While a proposed UK ban on payments by anonymous prepaid cards was not implemented, the MLR 2019 do implement the 5MLD prohibition of payments with anonymous prepaid cards issued in non-EU countries, where AML measures are not equivalent to the UK MLRs.

High-risk third countries

Enhanced due diligence (“EDD”) is now required for business relationships or transactions "involving" a high-risk third country. This is defined to mean both a business relationship with a person established in a high-risk third country (as under previous MLRs); or also now a transaction already subject to CDD where either of the parties (not just the customer) is established in such a high-risk country.

Where EDD is triggered for high-risk third countries, additional diligence is required on: the customer, its beneficial ownership, the nature of the business relationship and reasons for the transactions, and source of funds for the customer and beneficial owner(s). Senior management approval is required, as well as enhanced ongoing monitoring.

Agents and Managers

The MLR 2019 mandate measures to ensure that any agents, including sub-agents, used to deliver a firm’s business are made aware of the law, receive AML/CTF training and are “fit and proper”. HMT highlights potential concerns with the Money Service Business sector’s use of sub-agents.

The government had also consulted on expanding AML/CTF supervisors’ powers over “officers” controlling or directing companies or partnerships, to include also “managers”. Potentially this could have led to action against junior managers for non-compliance with the MLRs. In light of mixed feedback, the government is to seek further evidence and consider the change again at a later stage.

Trust Registration Service

A summary of issues raised in responses to HM Treasury’s consultation on the MLR 2019 was not published until 23 January 2020, presumably awaiting finalisation of a new joint consultation published on the following day by HMT and HMRC on the Trust Registration Service (“TRS”). Here again, the proposed changes do not represent a sea change, but do ratchet up the transparency levels.

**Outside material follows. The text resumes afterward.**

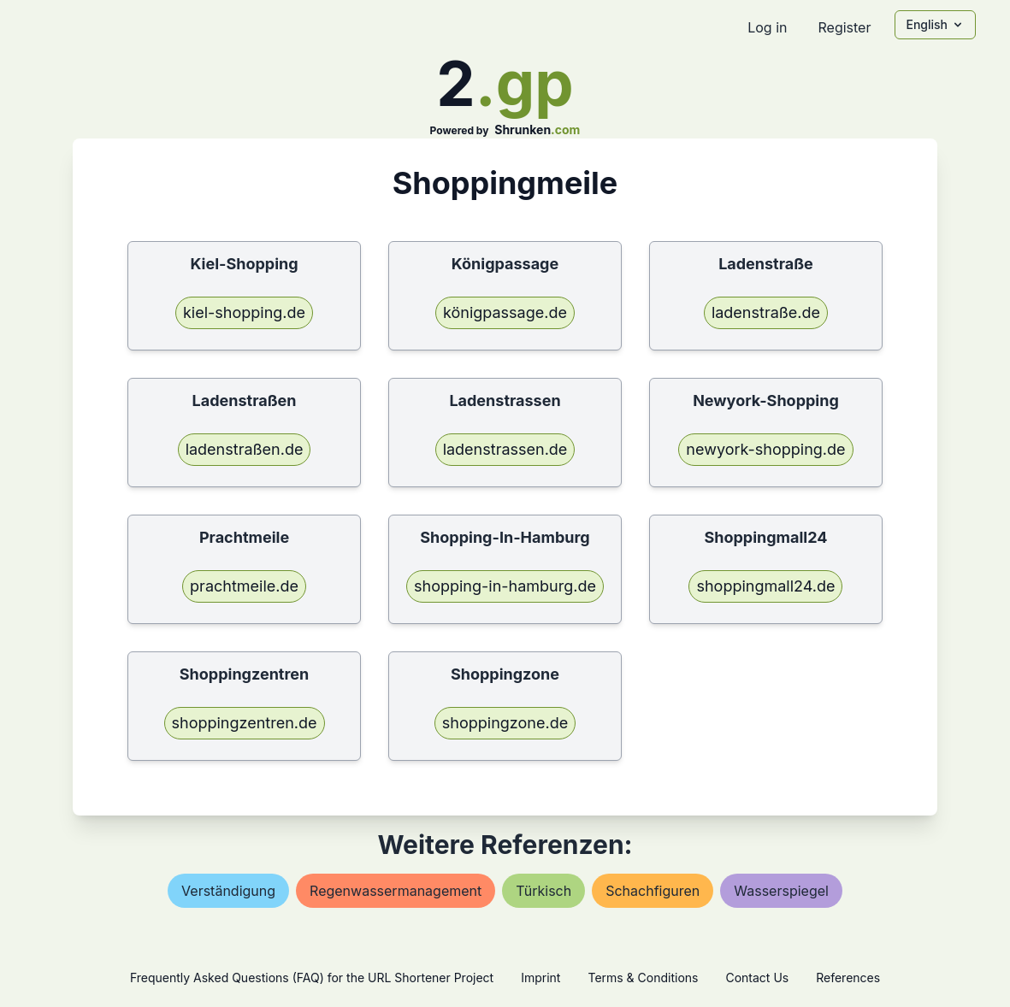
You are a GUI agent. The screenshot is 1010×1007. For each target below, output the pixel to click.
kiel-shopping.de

4MLD introduced trust registration requirements limited to UK express trusts with a taxable consequence. The further amendments proposed to MLR 2017 would expand this to require all UK resident express trusts (unless the trust falls within specified categories of excluded trusts) and certain non-UK resident express trusts. 

For trusts set up before 6 April 2021, if the trustees incur a liability to one of the specified taxes for the first time the trust must be registered by 31 January after the tax year in which the liability arose; otherwise the trust must by registered on or before 10 March 2022. Trusts set up on or after 6 April 2021 but before 9 February 2022 must by registered on or before 10 March 2022. Trusts set up on or after 9 February 2022 must be registered within 30 days of being set up.

Sufficient steps

The general thrust of the changes to MLRs and the January 2020 implementation date have been known since 5MLD was published in 2017. There was a Treasury consultation on UK implementation back in April 2019. However, the final UK regulations were not published until 20 December 2020, giving firms only a handful of working days to execute updates for 10 January 2020. In light of this, the FCA has said that in assessing any non-compliance, it will take into account evidence of firms taking “sufficient steps” before then to comply with the new obligations.